08.01.2007 - 2007-08-01 NEW YORK, NY: Madison Square Garden / The Police fresh as ever at MSG...
The Police fresh as ever at MSG...
Before guitarist Andy Summers became a sometime photographer, before drummer Stewart Copeland became a film-score composer and before singer-bassist Gordon "Sting" Sumner became a purveyor of pillowy jazz-pop, they were, collectively, The Police, an edgy, tough-minded rock band and one of the best around. After five ambitious albums they broke up in 1984 as each member yearned to pursue his own path - but on Wednesday night they regrouped, took their places on stage and picked up pretty much exactly where they left off.
Expectations have been high for The Police's 30th anniversary tour (the band formed in 1977) ever since they hinted at a reunion by performing at the Waldorf-Astoria Hotel for their 2003 induction into the Rock and Roll Hall of Fame. A harsh review of the tour's Vancouver kick-off show in May came from the usual place - a blog - but from a surprising author, Copeland, who called it "a disaster" and "unbelievably lame." Still, that didn't stop the band from adding dates, like the one on Oct. 31 at Madison Square Garden.
On Wednesday, The Police never seemed like a nostalgia act, despite their most recent material dating to 1983. They played on a clean, sleek stage free of rugs, backdrops or props (save for a small, Oriental-style table that held a mug of liquid for Sting). The show began with straightforward versions of 'Message in a Bottle' and 'Synchronicity II', but a spaced-out take on 'Walking on the Moon' signaled a shift in approach, and the band took to stretching and shaping its old material into new forms.
'Voices Inside My Head' gave way to 'When The World is Running Down, You Make the Best of What's Still Around' a frayed-nerve song that now sounded strangely dreamy.
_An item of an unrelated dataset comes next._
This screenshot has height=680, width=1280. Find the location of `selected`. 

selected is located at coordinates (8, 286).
Summers added tough, taut guitar to 'Don't Stand So Close To Me' and 'Driven To Tears', and Copeland briefly stole the show by playing an intricate array of percussion objects (and one giant gong) on the exquisite mood-piece 'Wrapped Around Your Finger'.
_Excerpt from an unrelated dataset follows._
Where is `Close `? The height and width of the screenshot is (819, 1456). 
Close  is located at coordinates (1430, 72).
Sting, looking fit in combat boots and tight black pants, often ceded the stage to his bandmates, crouching next to Summers during his solos and following Copeland's lead on trickier songs like 'The Bed's Too Big Without You', a simple pop number that turned into a rhythmic brain-teaser.
The crowd added its own production touches on 'Roxanne' and 'King of Pain', filling in the backing vocals that the trio couldn't produce on its own. The show ended with 'Next to You', a lesser-known but somewhat symbolic song: It's the first cut from the band's first album, 'Outlandos d'Amour'.
The opening act, Fiction Plane, led by Joe Sumner, Sting's son, clearly didn't mind the appearance of nepotism. Still, its clamorous, moody rock got a decent rise from the crowd.